[Record excerpts]
*** Block opens ***

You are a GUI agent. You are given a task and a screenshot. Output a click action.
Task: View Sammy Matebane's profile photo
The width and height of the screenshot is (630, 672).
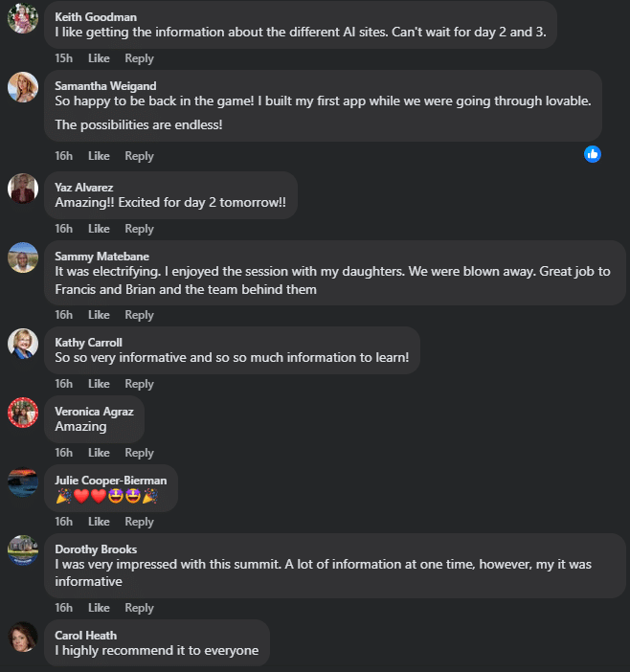[x=23, y=258]
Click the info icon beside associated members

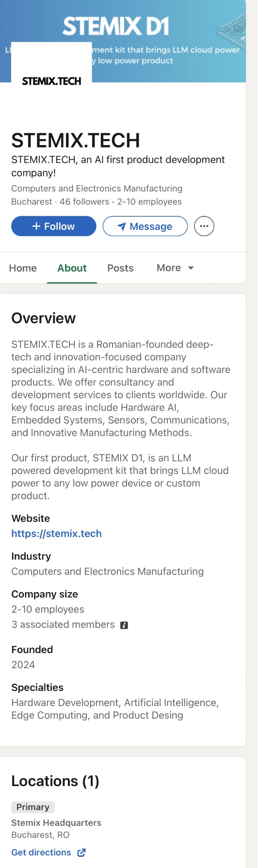[x=124, y=625]
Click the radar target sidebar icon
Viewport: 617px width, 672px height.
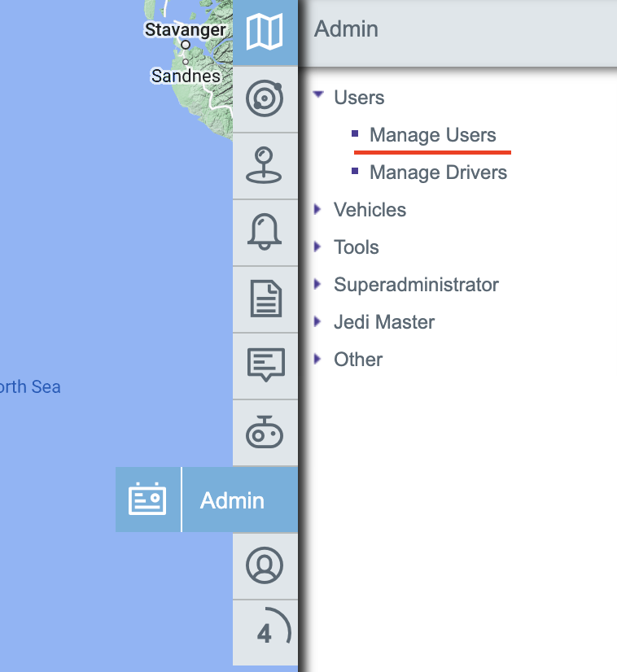(x=265, y=99)
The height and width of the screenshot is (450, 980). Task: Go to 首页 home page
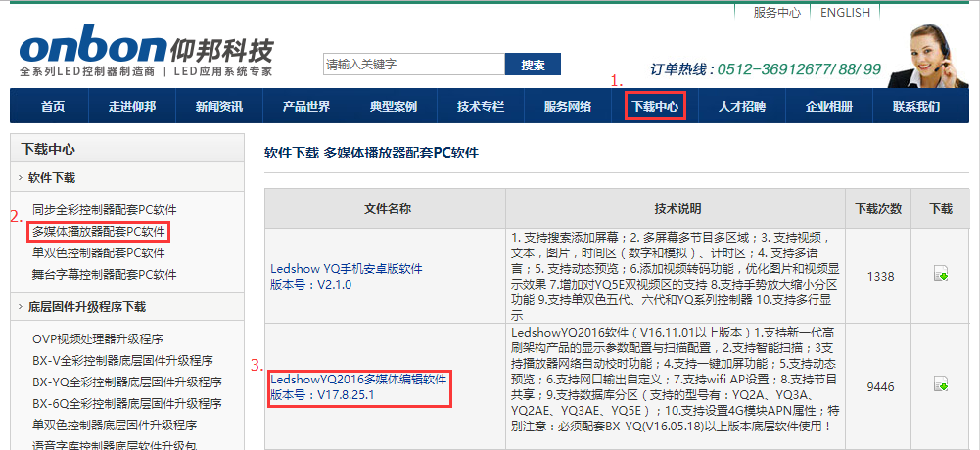[x=53, y=107]
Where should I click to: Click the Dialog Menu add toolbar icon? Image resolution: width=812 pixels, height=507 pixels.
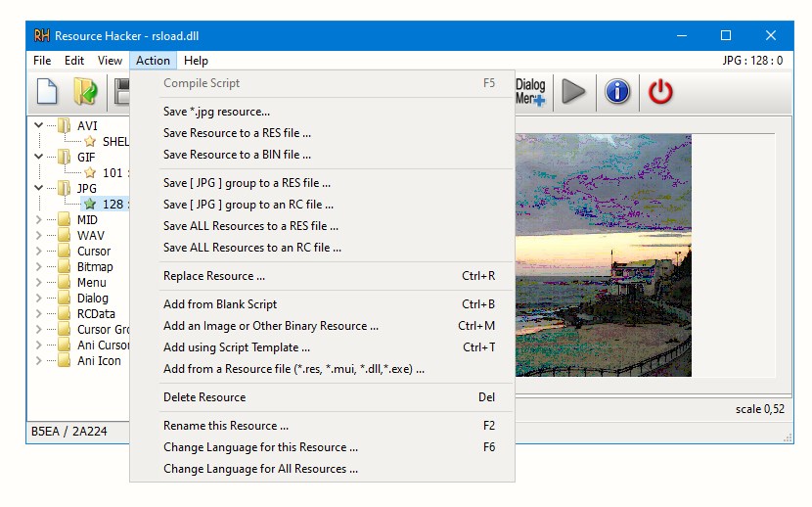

*** Block closes ***

[Assigned task] Would you copy out all the data exactly, without the images?

[Worked solution]
You are a GUI agent. You are given a task and a screenshot. Output a click action.
Task: View Sammy Matebane's profile photo
The width and height of the screenshot is (630, 672).
[x=23, y=258]
Click the info icon beside associated members

[x=124, y=625]
Click the radar target sidebar icon
Viewport: 617px width, 672px height.
(x=265, y=99)
The height and width of the screenshot is (450, 980). Task: Go to 首页 home page
[x=53, y=107]
Where should I click to: Click the Dialog Menu add toolbar icon? Image resolution: width=812 pixels, height=507 pixels.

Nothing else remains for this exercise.